━━━ RECORDS SUPPLIED ━━━

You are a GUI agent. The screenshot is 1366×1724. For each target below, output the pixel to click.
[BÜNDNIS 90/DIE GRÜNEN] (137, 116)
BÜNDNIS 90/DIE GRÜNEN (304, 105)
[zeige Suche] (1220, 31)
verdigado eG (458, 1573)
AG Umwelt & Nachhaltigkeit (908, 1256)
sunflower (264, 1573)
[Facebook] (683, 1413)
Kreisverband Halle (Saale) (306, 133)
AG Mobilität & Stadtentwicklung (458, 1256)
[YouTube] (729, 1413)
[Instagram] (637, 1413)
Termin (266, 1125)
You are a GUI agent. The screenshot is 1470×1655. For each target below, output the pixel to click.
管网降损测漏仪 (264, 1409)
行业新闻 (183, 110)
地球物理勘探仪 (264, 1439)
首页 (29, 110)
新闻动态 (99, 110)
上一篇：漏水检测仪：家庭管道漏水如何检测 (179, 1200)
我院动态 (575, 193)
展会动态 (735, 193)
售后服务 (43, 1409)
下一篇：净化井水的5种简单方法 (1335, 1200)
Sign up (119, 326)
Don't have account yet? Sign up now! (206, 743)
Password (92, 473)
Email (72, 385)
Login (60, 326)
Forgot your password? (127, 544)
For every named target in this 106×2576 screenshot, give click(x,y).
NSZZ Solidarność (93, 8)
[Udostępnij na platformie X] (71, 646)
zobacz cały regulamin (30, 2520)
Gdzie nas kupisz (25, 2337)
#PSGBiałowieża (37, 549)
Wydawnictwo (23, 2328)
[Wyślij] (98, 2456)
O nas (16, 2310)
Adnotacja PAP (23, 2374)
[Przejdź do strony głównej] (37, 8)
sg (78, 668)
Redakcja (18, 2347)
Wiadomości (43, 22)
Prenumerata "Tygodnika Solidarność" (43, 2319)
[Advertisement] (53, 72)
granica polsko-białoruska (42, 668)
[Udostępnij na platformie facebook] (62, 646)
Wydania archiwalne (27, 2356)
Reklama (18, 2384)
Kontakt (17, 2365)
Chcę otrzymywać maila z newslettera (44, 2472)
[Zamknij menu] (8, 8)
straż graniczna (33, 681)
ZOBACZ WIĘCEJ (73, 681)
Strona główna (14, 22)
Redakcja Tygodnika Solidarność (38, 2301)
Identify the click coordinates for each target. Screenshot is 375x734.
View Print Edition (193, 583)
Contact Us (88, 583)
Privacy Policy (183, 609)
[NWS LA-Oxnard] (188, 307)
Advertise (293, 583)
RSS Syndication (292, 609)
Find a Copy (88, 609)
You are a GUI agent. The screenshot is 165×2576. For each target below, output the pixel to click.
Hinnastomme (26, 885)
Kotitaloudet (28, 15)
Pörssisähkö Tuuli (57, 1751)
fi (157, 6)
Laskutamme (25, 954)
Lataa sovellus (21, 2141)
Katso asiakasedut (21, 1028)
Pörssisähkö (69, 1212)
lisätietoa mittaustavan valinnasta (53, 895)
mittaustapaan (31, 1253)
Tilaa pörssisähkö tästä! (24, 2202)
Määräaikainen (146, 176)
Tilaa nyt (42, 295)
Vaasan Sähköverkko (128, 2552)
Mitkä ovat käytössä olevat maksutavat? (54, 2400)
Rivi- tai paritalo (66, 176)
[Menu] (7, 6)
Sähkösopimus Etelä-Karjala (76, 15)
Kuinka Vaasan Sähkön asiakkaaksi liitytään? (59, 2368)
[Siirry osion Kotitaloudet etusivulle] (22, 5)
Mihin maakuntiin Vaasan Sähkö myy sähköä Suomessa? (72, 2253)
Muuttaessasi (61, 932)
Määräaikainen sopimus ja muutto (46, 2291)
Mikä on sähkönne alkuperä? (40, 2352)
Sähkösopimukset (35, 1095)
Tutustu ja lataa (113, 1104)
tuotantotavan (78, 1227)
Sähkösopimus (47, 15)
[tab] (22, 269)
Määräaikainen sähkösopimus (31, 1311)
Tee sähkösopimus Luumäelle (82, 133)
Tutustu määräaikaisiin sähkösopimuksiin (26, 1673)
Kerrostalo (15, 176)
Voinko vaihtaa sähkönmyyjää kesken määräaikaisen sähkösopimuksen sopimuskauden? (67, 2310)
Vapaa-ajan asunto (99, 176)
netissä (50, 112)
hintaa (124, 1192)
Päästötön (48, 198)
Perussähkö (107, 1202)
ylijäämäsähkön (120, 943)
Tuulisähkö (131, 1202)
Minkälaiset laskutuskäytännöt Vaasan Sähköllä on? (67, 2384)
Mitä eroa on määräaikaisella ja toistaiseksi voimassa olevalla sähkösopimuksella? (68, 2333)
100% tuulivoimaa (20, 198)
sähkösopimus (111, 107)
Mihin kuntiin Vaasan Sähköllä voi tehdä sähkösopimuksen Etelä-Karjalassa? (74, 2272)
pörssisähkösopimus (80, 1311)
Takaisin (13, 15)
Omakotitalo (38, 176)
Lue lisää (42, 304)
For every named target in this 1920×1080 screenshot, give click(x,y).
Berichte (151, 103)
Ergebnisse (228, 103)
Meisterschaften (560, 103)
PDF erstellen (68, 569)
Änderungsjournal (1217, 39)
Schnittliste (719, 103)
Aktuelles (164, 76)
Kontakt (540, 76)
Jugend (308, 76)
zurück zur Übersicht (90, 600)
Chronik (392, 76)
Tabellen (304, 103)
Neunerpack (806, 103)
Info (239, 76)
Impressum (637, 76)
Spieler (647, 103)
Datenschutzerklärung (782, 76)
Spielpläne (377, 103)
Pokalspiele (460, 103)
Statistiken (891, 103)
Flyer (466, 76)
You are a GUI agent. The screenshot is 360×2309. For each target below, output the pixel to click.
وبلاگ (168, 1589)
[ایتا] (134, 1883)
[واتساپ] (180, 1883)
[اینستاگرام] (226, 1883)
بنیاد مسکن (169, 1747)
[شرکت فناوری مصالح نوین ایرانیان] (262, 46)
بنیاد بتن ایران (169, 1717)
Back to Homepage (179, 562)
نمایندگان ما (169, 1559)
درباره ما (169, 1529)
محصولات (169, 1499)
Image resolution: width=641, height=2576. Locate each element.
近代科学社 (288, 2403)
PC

━━━

THE PROBLEM:
If a line in the records above contains the word "Sähköllä", copy it.

RESULT FOR THIS TASK:
Minkälaiset laskutuskäytännöt Vaasan Sähköllä on? (67, 2384)
Mihin kuntiin Vaasan Sähköllä voi tehdä sähkösopimuksen Etelä-Karjalassa? (74, 2272)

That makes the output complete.